After a PINE-related conversation with Twylo, I’ve made a late entry to Retrochallenge’s 2014 Winter Warmup:

  • setting up a dumb terminal (I’m planning on using a Raspberry Pi booting straight into a single-user-mode Minicom session, which would make a cheap PockeTerm alternative.) and use only an 80×25 text session for interacting with:
  • an emulated ’96-era Unix. Possibly Redhat 3.0.3 under i386. I also used Solaris and Ultrix on SparcStation and DECstations around this time (this was practically retrocomputing when I was doing it the first time!) – maybe getting one or other of these working under QEMU leading to:
  • using a PPP session from the emulated Unix as my main way of interacting with the social world: updating my blog, reading my email (delivered in batch via UUCP or POP3), Twitter (anachromism), IRC.

In summary: a terminal-only interface to an old Unix using serial as its only access to the outside world.

I’m happy to report some success on the first point: I have a Raspberry Pi booting straight into a fullscreen 80x25ish1 Minicom session, over an actual serial port. It’s as close to a PockeTerm as I could make: low resolution, over actual RS232, and not running a full Unix environment in the background (if you could run ps, process #1 would be minicom).

Ideally, I would like to have avoided using a USB serial adaptor: the Pi has a UART on board running at 3.3v, and this can be converted to a proper serial port via a MAX232 IC (here’s a guide). Unfortunately that would mean buying new parts, which would delay me starting (and it’s January and I’m moving home, and the budget for retrocomputing supplies is approximately £0).

Here’s a guide to turn this:

RaspberryPi Bits

into this:

RaspberryPi Terminal

(Ultimately to connect to this):

N270 Board

Start with a Raspbian Wheezy image, boot to a console and then:

# install minicom
sudo apt-get install minicom
# pick a more suitable font
sudo dpkg-reconfigure console-setup

I picked VGA 16×32 – on a 1280×1024 screen that gives me 80×32 characters.

We’re going to create a replacement for /sbin/init, but that means we’ll need to do all of our own set up and also that we won’t go through the normal system initialisation, including: mounting the filesystem read-write, setting the fonts, loading kernel modules and having devfs available.

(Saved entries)
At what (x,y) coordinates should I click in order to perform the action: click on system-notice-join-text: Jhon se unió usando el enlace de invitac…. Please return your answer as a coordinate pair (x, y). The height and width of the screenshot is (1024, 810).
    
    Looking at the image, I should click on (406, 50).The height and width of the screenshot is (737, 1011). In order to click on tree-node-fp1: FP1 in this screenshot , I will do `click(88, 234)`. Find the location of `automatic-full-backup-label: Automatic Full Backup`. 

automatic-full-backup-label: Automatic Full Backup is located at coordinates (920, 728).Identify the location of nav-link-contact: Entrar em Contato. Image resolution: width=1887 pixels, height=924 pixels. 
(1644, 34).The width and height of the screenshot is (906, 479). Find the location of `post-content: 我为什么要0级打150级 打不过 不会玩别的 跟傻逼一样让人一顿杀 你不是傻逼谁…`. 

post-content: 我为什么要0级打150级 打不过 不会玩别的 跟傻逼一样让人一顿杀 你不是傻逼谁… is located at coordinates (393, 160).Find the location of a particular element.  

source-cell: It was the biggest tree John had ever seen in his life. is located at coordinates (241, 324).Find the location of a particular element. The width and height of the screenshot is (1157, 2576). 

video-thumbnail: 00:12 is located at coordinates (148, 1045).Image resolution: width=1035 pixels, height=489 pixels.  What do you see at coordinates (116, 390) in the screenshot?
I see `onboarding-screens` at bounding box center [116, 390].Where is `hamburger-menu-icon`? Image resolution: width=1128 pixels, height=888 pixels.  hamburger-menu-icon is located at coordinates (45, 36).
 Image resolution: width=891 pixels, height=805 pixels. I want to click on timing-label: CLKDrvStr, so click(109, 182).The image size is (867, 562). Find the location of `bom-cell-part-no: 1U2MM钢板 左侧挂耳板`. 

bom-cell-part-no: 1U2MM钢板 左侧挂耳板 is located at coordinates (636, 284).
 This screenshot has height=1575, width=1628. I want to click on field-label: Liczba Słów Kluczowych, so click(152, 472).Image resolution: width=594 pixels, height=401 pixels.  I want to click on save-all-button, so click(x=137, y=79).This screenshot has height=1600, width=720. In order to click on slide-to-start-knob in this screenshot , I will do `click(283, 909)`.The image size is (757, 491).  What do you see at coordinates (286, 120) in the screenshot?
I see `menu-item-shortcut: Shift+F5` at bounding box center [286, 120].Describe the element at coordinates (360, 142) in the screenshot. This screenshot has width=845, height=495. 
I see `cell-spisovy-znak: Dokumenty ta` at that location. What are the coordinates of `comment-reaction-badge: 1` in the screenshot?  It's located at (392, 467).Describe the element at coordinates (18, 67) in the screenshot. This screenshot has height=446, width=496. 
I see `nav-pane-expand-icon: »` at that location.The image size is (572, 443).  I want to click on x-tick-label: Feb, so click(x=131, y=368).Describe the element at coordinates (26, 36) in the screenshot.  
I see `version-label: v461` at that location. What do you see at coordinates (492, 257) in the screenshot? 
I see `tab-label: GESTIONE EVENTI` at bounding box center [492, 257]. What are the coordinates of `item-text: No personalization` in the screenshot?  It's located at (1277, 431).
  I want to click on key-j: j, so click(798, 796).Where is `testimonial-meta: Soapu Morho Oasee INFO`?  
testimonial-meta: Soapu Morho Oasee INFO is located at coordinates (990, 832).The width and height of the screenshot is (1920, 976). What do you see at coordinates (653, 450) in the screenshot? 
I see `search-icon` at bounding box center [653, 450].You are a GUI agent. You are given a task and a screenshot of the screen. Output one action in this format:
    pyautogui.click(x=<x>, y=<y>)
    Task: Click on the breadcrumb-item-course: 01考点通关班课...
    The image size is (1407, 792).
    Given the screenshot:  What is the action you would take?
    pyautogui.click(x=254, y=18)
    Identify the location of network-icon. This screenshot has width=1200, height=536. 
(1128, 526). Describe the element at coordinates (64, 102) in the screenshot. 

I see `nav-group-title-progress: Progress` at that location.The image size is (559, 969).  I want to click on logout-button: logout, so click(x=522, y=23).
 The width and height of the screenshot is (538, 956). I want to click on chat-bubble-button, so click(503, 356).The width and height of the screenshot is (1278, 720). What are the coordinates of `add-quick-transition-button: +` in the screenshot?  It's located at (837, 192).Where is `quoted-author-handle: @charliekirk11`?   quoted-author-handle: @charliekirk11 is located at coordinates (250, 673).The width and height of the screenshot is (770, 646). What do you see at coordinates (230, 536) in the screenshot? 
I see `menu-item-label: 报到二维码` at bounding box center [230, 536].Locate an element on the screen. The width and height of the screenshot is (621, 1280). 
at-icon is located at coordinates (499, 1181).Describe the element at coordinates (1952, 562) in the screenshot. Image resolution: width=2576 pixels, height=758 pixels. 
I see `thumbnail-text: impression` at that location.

▸ **Required actions**:
a - In the Raspberry Pi terminal post, list the parts of normal system initialization that the replacement for /sbin/init will skip.
b - Write the next part of the Raspberry Pi terminal post, picking up right after its last sentence.

▸ **Answers for the exercise**:
a -
- Mounting the filesystem read-write
- Setting the fonts
- Loading kernel modules
- Having devfs available

b -
I’m using a Prolific 2303 USB serial adaptor, so I need to load the pl2302 driver, create the /dev/ttyUSB0-equivalent device, too. Because /dev is a different filesystem, let’s just be lazy and put it in /.

The device numbers are 188 and ``, so before rebooting:

sudo mknod /USB c 188 0
sudo vi /init

You might also want to set the defaults for Minicom, as root, while you can still write to the disk. Change your device (under A) to /USB, set your baud and flow control to match what you’re connecting to (I’m going with 9600 here, and I only have a 3-wire serial lead, so I’m using software flow control, too). “Save setup as dfl” to save … as … the … default.

sudo minicom -s

Then we’ll create our new init, as /init:

#!/bin/sh
/sbin/modprobe pl2303
/bin/setupcon
exec /usr/bin/minicom -s -c on

(Make sure to make it executable)

sudo chmod 755 /init

Then change the init in /boot/cmdline.txt – add init=/init to the end of whatever is currently in there and reboot!

If the stars align and you have the configuration I do, you will have a terminal the boots up in about 3 seconds.

If you exit Minicom, the kernel will panic- but that’s okay: you can just power it off when you’re done. The disk is never mounted read-write, so you’re not going to need to worry about wearing out your SD card, either.


  1. The font I was able to use gives me 80×32, but it looks suitably retro compared to the sharp high-resolution displays we’re spoiled with nowadays.